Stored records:
====
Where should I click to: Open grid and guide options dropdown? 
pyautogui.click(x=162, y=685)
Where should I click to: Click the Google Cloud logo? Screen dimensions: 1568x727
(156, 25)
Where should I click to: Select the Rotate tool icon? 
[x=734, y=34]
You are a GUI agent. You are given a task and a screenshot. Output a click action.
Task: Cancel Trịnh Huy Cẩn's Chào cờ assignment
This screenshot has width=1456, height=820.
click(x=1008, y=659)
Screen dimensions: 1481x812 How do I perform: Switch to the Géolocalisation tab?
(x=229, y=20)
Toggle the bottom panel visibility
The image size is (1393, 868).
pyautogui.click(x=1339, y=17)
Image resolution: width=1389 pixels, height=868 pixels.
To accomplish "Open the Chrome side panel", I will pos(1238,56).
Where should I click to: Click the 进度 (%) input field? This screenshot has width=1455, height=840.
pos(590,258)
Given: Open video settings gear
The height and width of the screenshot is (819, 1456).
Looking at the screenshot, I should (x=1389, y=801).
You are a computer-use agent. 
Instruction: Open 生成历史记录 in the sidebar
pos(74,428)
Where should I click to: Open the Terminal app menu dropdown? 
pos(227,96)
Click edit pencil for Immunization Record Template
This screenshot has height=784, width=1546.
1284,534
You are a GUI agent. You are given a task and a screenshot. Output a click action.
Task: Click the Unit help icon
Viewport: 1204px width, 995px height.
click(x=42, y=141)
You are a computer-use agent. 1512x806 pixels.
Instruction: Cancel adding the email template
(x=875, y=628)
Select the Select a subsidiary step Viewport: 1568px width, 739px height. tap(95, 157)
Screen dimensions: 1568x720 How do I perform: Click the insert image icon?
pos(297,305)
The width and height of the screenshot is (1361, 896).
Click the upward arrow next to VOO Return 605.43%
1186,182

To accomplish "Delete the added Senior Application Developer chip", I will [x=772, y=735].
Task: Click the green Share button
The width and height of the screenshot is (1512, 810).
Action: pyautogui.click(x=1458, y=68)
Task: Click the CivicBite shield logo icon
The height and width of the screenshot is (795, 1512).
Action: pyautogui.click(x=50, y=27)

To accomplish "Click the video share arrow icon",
====
-- Assignment --
Transcribe all of the entries without altering anything.

-- Exercise solution --
Where should I click to: Open grid and guide options dropdown? 
pyautogui.click(x=162, y=685)
Where should I click to: Click the Google Cloud logo? Screen dimensions: 1568x727
(156, 25)
Where should I click to: Select the Rotate tool icon? 
[x=734, y=34]
You are a GUI agent. You are given a task and a screenshot. Output a click action.
Task: Cancel Trịnh Huy Cẩn's Chào cờ assignment
This screenshot has width=1456, height=820.
click(x=1008, y=659)
Screen dimensions: 1481x812 How do I perform: Switch to the Géolocalisation tab?
(x=229, y=20)
Toggle the bottom panel visibility
The image size is (1393, 868).
pyautogui.click(x=1339, y=17)
Image resolution: width=1389 pixels, height=868 pixels.
To accomplish "Open the Chrome side panel", I will pos(1238,56).
Where should I click to: Click the 进度 (%) input field? This screenshot has width=1455, height=840.
pos(590,258)
Given: Open video settings gear
The height and width of the screenshot is (819, 1456).
Looking at the screenshot, I should (x=1389, y=801).
You are a computer-use agent. 
Instruction: Open 生成历史记录 in the sidebar
pos(74,428)
Where should I click to: Open the Terminal app menu dropdown? 
pos(227,96)
Click edit pencil for Immunization Record Template
This screenshot has height=784, width=1546.
1284,534
You are a GUI agent. You are given a task and a screenshot. Output a click action.
Task: Click the Unit help icon
Viewport: 1204px width, 995px height.
click(x=42, y=141)
You are a computer-use agent. 1512x806 pixels.
Instruction: Cancel adding the email template
(x=875, y=628)
Select the Select a subsidiary step Viewport: 1568px width, 739px height. tap(95, 157)
Screen dimensions: 1568x720 How do I perform: Click the insert image icon?
pos(297,305)
The width and height of the screenshot is (1361, 896).
Click the upward arrow next to VOO Return 605.43%
1186,182

To accomplish "Delete the added Senior Application Developer chip", I will [x=772, y=735].
Task: Click the green Share button
The width and height of the screenshot is (1512, 810).
Action: pyautogui.click(x=1458, y=68)
Task: Click the CivicBite shield logo icon
The height and width of the screenshot is (795, 1512).
Action: pyautogui.click(x=50, y=27)

To accomplish "Click the video share arrow icon",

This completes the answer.